SGLT2i improve CV outcomes by hemodynamic effects through osmotic diuresis and natriuresis, although the actual mechanism remains unidentified. The prescriber hesitancy arises from the risk of eGFR decline, euglycemic diabetic ketoacidosis (DKA), genital mycotic infections and medical insurance coverage issues. Many clinicians, like me, struggle with monitoring the adverse events after initiating the drug.

In clinical practice, one may encounter the initial dip in eGFR. If these “dips” indicate AKI, progressing to CKD, the challenge of identifying and managing adverse events prevails.
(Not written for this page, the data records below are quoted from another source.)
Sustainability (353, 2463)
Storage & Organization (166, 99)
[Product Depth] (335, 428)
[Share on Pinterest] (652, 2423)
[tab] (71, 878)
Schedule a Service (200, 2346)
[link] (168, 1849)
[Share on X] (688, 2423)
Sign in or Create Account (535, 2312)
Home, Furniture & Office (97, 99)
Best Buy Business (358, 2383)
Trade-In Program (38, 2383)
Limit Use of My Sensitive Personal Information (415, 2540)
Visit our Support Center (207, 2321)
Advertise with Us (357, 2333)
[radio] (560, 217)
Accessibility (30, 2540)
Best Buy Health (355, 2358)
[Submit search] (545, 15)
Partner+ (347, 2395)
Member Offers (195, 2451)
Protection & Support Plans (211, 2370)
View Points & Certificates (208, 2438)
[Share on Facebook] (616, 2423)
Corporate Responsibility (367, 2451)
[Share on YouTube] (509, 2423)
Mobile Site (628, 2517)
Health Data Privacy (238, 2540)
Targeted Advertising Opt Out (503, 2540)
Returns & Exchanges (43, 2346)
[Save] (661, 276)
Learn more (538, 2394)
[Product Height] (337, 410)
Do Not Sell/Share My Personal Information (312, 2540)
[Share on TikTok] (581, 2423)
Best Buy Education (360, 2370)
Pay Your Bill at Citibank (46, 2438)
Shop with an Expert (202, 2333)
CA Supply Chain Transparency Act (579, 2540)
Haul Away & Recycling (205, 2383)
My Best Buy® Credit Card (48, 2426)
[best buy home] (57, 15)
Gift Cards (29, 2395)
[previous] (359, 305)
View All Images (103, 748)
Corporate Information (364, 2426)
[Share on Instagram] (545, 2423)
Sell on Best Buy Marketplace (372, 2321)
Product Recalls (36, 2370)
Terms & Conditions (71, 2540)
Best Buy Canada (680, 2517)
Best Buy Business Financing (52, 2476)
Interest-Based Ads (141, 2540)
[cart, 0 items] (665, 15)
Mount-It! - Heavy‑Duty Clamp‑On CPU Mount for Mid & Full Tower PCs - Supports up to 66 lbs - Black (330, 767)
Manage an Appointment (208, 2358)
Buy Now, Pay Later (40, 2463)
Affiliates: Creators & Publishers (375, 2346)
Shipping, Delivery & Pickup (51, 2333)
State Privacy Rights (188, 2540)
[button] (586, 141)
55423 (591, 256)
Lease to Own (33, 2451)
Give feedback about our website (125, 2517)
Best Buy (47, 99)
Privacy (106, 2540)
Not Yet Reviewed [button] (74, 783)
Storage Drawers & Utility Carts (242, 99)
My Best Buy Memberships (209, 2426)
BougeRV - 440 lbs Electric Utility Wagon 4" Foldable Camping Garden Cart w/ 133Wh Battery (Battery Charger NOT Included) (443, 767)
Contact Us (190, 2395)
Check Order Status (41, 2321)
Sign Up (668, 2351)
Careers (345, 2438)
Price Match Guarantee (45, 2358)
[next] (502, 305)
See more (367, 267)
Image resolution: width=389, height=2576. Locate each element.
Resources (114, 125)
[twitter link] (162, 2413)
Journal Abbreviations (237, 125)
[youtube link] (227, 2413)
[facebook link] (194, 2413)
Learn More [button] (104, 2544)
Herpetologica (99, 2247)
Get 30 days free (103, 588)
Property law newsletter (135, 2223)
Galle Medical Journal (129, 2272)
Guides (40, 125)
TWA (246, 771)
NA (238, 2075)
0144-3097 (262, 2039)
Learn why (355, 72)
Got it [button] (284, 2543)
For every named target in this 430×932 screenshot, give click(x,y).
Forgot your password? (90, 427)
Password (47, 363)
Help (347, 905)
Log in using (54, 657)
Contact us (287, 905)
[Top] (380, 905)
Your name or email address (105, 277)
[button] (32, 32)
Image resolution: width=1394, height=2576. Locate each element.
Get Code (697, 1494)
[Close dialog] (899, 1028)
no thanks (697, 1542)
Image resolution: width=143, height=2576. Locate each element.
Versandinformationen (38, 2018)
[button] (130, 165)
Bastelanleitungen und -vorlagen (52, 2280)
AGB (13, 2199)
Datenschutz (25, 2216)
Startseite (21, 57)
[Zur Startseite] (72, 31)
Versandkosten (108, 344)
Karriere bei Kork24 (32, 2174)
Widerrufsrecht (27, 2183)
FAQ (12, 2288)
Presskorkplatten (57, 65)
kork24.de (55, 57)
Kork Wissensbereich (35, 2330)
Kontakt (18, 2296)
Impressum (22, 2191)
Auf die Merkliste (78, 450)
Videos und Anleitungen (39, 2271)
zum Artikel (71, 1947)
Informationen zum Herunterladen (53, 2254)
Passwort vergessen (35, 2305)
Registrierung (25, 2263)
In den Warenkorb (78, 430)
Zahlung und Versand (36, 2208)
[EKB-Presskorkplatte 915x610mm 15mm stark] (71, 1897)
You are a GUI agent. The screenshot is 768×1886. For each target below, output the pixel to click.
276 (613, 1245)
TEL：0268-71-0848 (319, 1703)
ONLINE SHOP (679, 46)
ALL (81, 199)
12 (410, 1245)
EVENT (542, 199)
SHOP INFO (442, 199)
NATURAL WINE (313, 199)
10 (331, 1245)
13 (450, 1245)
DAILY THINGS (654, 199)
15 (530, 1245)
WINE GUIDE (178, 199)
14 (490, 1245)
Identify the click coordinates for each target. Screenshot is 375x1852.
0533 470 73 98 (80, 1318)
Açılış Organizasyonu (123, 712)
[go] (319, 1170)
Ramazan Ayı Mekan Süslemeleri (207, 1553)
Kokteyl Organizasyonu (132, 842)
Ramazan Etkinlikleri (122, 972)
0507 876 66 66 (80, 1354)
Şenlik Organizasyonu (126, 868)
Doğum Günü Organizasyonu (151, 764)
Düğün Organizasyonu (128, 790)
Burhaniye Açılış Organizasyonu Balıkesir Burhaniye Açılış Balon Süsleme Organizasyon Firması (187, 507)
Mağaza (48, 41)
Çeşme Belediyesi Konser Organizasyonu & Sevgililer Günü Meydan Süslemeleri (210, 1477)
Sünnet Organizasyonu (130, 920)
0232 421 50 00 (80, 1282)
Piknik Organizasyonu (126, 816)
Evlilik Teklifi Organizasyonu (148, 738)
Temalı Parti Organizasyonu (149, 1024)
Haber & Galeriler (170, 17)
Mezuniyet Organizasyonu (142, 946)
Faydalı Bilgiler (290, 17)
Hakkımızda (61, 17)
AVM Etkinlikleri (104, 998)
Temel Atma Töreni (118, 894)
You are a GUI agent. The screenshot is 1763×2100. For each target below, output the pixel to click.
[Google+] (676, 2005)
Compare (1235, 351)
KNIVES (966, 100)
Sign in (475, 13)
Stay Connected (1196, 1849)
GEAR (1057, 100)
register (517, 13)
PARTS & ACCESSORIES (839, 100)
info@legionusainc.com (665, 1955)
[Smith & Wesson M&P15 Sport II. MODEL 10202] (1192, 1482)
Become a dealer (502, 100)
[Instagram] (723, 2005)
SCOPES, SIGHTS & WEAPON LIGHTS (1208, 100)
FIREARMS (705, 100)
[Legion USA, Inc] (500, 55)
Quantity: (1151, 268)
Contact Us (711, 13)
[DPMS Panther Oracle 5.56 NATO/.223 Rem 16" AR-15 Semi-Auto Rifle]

Three recent analyses from the Empagliflozin Cardiovascular Outcome Event Trial in Type 2 Diabetes Mellitus (T2D) Patients (EMPA-REG OUTCOME), the Evaluation of Ertugliflozin Efficacy and Safety Cardiovascular Outcomes Trial (VERTIS-CV) and the Canagliflozin and Renal Events in Diabetes with Established Nephropathy Clinical Evaluation (CREDENCE) trials, shed light on this concern. These studies report no long-term decline in eGFR after the initial dip.

Laboratory parameters

Monitoring laboratory parameters 2 to 4 weeks after initiating SGLT2i is reasonable, especially if hemodynamic instability is suspected. Volume depletion or hypotension is associated with euglycemic DKA.

The diagnosis is established by ketonemia and high anion gap acidosis. We prescribe patients home point of care ketone strips. The SGLT2i are held until volume status is corrected, hence the ketoacidosis resolution. Then, the medication can be resumed cautiously at a lower dose.

Finerenone

The novel non-steroidal MRAs, such as finerenone, are a promising therapeutic option in diabetic kidney disease (DKD). The blocking of mineralocorticoid receptor activation in inflammatory cells, podocytes, fibroblasts, mesangial cells and vascular cells leads to protective action. The phase 3 clinical studies from the Finerenone in Reducing Kidney Failure and Disease Progression in Diabetic Kidney Disease (FIDELO-DKD) trial report slowing CKD progression and reduced risk of adverse CV outcomes when finerenone was compared with placebo in patients with T2D. Non-steroidal MRAs carry a lower risk of hyperkalemia than steroidal MRAs, and the large FIDELIO-DKD clinical trial showed that finerenone did as well. Encouragingly, other non-steroidal MRAs have anti-albuminuria properties in DKD.

Obstacles

The SGLT2i and non-steroidal MRAs have delayed CKD progression and reduced CV events in clinical trials. There is consensus among the medical fraternity regarding the mortality and morbidity benefit of these drugs. However, the frequent insurance coverage denials and high out-of-pocket costs hinder the wide adoption of these drugs. Among the four SGLT2i available, the cost is highly variable even with copay cards.

The kidney community sees the dawn of alternative payment models under the Advancing American Kidney Health initiative. It may be time to explore cost-sharing or coverage options for these drugs under these programs.